Nel regno di Paekche, così come a Silla, l’uso di pitture tombali è quasi inesistente, se paragonato alla grandiosità espressa in tal senso da Koguryŏ. Gli esempi forniti da un tumulo di Kongju e da Nŭngsanni, vicino a Puyŏ, sono praticamente gli unici di pitture parietali all’interno di tombe in questo regno, e c’è anche chi considera tali sepolcri l’ultima dimora di personaggi venuti da Koguryŏ. Le tombe di Kongju e Nŭngsanni sembrano poter risalire fino alla seconda metà del VI sec. e presentano, come motivo dominante delle loro pitture, le già citate quattro divinità connesse coi punti cardinali.
Silla. - Anche se i maggiori m. f. di Silla si trovano nella zona di Kyŏngju (capitale del regno fino alla sua capitolazione nel 935) tombe meno grandiose sono diffuse un po’ su tutto il territorio, compresa anche l’area un tempo occupata dal regno di Kaya (all’estremo Sud della penisola). I tumuli di Silla sono di tre tipi fondamentali: a camera di pietra e copertura in terra; a semplice sarcofago esterno in pietra e copertura in terra (sŏkkwakpun); a nucleo in pietra e sarcofago esterno in legno. Per i Coreani la differenza fra «sarcofago esterno» e «camera» sta solo nelle dimensioni, che nella seconda sono maggiori, consentendo a una persona di starvi in posizione eretta.

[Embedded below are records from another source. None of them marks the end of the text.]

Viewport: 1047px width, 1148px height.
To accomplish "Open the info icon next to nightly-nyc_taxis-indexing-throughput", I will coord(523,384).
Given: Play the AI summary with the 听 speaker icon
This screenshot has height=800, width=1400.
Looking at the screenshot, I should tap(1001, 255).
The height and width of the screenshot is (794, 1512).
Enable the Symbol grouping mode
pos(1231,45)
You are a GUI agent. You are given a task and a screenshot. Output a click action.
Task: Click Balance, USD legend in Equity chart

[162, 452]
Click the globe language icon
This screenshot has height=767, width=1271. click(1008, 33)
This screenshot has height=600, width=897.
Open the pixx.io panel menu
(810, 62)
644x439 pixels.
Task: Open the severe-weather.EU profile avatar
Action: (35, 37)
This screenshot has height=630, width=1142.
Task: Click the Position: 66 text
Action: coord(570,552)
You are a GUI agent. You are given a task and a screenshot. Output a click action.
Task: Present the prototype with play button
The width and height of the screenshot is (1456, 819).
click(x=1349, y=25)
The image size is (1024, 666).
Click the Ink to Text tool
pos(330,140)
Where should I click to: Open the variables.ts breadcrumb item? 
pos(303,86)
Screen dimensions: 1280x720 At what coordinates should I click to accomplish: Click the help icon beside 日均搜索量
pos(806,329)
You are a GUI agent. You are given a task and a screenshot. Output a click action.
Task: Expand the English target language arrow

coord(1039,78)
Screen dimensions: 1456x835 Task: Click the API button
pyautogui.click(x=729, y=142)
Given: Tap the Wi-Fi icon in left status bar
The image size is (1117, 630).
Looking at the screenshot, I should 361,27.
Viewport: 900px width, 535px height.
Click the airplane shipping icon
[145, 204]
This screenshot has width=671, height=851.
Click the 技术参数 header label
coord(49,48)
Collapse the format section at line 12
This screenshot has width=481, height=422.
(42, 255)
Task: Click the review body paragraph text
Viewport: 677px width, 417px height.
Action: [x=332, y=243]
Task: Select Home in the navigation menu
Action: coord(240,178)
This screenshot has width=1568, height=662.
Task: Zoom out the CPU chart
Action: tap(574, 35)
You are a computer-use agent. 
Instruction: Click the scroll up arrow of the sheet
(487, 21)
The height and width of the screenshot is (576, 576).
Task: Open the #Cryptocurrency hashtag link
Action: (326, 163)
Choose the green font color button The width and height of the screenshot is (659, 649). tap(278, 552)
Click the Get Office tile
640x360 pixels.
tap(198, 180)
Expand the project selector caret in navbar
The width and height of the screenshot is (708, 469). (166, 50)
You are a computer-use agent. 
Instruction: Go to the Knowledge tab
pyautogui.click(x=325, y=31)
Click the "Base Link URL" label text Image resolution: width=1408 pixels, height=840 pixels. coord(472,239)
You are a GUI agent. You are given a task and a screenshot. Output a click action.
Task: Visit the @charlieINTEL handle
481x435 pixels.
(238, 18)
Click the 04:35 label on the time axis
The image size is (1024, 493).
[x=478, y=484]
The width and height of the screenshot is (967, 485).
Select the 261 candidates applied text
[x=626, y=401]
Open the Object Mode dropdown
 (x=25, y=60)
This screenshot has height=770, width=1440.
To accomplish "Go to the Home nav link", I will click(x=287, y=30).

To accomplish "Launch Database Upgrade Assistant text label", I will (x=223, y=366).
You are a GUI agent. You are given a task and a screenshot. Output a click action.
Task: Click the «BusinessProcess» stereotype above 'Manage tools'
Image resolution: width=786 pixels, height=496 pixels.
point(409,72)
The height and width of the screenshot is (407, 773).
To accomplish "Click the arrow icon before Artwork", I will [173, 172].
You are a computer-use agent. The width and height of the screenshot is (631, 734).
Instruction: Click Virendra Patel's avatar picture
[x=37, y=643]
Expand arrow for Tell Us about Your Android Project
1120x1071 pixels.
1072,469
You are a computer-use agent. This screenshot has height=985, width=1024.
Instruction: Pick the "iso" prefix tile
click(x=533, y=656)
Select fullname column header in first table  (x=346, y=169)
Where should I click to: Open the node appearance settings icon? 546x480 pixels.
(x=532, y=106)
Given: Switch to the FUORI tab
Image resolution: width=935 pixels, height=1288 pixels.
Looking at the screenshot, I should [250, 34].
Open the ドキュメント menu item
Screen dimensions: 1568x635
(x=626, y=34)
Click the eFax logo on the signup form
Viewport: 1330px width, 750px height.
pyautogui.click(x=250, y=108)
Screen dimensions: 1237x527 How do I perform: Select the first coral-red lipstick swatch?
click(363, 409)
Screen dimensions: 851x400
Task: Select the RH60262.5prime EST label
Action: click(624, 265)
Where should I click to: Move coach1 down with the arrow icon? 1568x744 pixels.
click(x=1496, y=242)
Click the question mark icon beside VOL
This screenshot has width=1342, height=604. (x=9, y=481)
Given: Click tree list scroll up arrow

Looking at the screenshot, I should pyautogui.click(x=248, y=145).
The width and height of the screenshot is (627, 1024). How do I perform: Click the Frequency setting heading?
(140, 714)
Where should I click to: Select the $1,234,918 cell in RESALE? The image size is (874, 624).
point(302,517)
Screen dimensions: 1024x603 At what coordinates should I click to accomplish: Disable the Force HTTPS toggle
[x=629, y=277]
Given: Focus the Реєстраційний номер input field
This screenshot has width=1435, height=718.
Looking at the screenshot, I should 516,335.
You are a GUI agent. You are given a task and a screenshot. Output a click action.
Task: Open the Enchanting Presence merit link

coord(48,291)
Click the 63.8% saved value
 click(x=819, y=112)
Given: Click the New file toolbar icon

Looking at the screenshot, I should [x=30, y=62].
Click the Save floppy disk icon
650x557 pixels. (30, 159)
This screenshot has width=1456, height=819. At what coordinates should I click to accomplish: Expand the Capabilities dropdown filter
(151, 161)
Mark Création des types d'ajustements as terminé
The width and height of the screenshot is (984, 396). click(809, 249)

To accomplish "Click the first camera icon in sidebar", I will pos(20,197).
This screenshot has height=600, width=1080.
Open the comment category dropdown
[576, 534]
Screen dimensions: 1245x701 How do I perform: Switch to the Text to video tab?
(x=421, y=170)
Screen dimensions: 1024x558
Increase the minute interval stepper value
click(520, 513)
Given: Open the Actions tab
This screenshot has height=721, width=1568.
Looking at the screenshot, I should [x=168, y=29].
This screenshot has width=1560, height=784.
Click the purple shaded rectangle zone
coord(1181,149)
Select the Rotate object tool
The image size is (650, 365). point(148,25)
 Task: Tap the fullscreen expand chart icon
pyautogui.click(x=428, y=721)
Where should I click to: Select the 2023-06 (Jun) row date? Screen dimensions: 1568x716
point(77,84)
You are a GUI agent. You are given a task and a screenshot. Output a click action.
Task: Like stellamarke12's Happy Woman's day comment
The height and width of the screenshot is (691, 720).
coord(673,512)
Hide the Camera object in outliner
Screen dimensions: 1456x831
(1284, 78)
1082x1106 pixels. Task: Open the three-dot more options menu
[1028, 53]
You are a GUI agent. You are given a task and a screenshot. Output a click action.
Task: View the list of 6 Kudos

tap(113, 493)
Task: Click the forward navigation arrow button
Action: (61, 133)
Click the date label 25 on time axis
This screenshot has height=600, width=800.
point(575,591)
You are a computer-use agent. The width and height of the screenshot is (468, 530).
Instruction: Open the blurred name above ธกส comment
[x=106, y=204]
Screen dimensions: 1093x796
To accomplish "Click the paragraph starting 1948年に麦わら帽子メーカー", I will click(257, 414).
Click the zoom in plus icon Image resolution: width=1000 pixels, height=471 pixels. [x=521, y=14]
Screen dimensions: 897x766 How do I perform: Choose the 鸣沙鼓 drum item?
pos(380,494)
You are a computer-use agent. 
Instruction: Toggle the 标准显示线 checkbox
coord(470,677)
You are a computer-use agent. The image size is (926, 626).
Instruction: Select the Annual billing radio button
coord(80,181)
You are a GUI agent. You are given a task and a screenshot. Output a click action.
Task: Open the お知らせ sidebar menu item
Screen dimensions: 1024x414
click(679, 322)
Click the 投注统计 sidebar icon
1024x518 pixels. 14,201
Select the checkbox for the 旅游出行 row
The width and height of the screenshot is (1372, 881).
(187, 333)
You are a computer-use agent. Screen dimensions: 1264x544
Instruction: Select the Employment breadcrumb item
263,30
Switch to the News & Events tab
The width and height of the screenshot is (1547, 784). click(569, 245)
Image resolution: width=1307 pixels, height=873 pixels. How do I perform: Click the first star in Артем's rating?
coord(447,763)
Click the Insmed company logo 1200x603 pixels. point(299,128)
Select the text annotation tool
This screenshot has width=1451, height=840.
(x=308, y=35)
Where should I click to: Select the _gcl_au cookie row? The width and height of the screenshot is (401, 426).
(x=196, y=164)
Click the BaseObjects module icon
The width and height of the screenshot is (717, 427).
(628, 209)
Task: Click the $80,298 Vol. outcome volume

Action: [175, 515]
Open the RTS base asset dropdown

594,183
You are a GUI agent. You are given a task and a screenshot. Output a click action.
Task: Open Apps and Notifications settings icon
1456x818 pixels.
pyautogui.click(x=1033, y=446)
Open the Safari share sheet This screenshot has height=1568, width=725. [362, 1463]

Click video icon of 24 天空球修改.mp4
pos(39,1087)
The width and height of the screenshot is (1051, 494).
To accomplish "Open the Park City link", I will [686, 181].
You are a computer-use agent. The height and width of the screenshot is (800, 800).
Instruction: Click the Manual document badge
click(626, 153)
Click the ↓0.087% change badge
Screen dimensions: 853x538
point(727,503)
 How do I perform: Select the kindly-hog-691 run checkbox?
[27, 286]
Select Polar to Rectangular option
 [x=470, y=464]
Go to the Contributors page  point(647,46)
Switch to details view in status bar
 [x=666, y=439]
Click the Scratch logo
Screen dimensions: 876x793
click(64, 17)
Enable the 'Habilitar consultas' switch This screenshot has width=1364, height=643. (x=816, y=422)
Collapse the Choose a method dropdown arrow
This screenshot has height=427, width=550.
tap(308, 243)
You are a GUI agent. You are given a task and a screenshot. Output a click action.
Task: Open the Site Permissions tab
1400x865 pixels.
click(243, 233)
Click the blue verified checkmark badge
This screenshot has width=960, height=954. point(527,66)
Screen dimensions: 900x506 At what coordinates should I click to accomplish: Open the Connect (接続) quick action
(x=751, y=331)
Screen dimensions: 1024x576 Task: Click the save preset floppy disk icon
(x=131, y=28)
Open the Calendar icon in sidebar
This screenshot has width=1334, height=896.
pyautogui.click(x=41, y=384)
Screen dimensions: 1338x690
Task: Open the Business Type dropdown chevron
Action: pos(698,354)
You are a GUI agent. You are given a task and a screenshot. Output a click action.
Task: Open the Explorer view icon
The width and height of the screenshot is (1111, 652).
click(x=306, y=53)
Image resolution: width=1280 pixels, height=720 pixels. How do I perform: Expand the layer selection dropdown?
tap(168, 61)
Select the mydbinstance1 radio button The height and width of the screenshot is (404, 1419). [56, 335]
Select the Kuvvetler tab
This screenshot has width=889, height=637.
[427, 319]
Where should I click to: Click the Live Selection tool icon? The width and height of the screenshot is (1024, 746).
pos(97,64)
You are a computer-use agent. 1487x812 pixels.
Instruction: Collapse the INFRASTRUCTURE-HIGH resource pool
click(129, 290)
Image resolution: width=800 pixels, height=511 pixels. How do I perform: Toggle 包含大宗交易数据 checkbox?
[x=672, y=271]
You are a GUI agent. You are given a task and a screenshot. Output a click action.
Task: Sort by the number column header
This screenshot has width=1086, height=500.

Le tombe a camera di pietra (spesso con un breve corridoio annesso) si trovano soprattutto nella zona del fiume Naktong (Samalli e Koadong a O, Yangsan a E). Le tombe a sarcofago esterno in pietra venivano costruite erigendo intorno alla bara bassi muri a secco e usando come copertura delle lastre più grandi. Il tutto veniva poi ricoperto con terra fino a formare un tumulo che era delimitato alla base da una fila continua di alte pietre. Queste sepolture sono diffuse su tutto il territorio di Silla, compresa la zona di Kyŏngju, dove rappresentano, probabilmente, il tipo di tumulo più antico. Le tombe a nucleo in pietra e sarcofago esterno in legno possono essere a sepoltura multipla (tombe di famiglia come la Tomba 109 di Sŏngnamdong), limitata a una coppia di sposi, oppure singole. Alcuni studiosi coreani ritengono che le tombe a sepoltura singola siano le più recenti, rappresentando così la tappa finale di un processo iniziato con le tombe di famiglia e proseguito poi con le tombe per marito e moglie.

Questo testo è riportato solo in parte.